Now that's a little less flexible than all the options given in Steve's ppp.exe implementation, but it does compute the correct output and can easily be modified if you want your own implementation with source of PPP.

It uses this SHA-384 implementation and this Rijndael implementation.

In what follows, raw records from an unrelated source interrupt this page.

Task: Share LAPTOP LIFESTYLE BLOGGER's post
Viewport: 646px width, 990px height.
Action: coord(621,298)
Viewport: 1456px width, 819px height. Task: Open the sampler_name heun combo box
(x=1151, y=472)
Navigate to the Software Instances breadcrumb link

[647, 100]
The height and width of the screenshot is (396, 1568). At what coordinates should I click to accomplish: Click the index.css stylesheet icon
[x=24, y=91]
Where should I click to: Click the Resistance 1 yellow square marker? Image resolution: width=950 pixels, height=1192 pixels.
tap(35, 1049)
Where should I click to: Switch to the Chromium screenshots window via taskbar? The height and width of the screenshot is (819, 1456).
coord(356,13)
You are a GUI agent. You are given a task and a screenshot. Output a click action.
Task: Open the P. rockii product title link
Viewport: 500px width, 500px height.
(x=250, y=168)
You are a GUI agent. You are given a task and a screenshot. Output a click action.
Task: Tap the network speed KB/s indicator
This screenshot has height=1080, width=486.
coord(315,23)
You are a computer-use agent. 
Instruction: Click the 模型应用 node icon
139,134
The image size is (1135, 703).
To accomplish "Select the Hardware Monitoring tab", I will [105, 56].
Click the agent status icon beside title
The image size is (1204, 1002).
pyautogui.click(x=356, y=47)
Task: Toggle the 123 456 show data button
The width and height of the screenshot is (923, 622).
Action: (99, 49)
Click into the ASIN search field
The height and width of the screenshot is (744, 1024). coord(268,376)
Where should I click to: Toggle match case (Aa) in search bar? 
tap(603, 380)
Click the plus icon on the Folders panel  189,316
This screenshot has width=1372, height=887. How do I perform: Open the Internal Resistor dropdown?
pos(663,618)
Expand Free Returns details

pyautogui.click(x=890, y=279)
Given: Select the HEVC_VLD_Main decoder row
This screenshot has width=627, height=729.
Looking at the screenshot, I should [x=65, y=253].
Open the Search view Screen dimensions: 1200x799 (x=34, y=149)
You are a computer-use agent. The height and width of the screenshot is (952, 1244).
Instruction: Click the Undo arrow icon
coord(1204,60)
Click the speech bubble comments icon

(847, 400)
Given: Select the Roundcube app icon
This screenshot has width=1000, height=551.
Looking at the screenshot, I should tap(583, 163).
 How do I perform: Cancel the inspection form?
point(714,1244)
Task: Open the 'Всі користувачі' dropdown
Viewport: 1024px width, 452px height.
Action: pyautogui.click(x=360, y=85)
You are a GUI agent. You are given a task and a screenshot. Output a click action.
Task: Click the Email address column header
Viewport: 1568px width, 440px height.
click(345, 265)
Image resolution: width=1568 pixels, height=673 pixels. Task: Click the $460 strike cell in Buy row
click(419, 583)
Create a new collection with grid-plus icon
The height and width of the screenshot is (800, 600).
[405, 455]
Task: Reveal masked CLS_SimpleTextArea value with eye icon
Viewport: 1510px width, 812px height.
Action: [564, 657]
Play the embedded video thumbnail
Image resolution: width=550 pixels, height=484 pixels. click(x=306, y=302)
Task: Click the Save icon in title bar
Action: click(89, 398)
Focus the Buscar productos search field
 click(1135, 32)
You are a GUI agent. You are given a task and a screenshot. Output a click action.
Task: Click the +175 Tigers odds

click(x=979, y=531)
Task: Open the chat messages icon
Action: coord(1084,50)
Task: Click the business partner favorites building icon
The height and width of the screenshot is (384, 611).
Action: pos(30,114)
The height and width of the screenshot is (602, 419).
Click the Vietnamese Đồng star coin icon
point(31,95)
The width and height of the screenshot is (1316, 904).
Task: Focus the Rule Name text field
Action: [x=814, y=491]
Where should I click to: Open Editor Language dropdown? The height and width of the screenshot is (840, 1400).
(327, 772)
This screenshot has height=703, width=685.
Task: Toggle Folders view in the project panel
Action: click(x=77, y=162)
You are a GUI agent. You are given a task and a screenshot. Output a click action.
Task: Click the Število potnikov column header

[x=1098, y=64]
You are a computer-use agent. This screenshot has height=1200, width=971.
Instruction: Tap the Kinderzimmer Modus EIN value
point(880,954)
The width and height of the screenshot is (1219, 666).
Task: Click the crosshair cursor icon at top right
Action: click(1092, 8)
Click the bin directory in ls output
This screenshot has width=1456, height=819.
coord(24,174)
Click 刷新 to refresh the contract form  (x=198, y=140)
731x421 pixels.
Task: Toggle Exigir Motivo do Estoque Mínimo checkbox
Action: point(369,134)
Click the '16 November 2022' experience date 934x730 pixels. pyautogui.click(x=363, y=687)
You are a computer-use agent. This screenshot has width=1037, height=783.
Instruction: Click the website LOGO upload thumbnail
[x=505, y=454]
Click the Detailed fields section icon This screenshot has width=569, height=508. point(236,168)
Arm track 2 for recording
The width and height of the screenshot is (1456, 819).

Here's the output of my ppp program producing the first 70 passcodes:

$ ./ppp 53303f97ddcf91ed74391fc5c3661246
        32427e1c93c1a2e2836d006fa2653dc1
        fb94f8fbeefa5f1e9263c12878e0a95e 0 70
Using entered sequence key
Sequence Key: 53303f97ddcf91ed74391fc5c3661246
              32427e1c93c1a2e2836d006fa2653dc1
              fb94f8fbeefa5f1e9263c12878e0a95e 
VJNV gHoF PaRp T8FS tGw2 s%iT u7rp 
ZvN@ MWGb %574 ?DVF btRq PLTA DDtm 
C2TP Yin8 zMF@ a8%H zHvq Uwxc qkF7 
YuUk 8Ca? :ZvZ T9:? wki+ KiHq d?9b 
GY%5 !igR pc@p 3B@L eyVm 5PwY CAVs 
oKzK 43Mc nR%? i?@U oZUs Tbec xn6B 
9bVA UvJt DfAX =Gqp 7Abj M:6Y ENRs 
aXX= Eokx WjTj %MPV McSA GFTK XMdY 
49?Z Z?Hk G+A? zoK5 :Z8N z8NU WpM! 
=AB% RrSq %7:Y %=P8 RKXr di#5 4T3L 

Feel free to take my code and use it under the BSD license.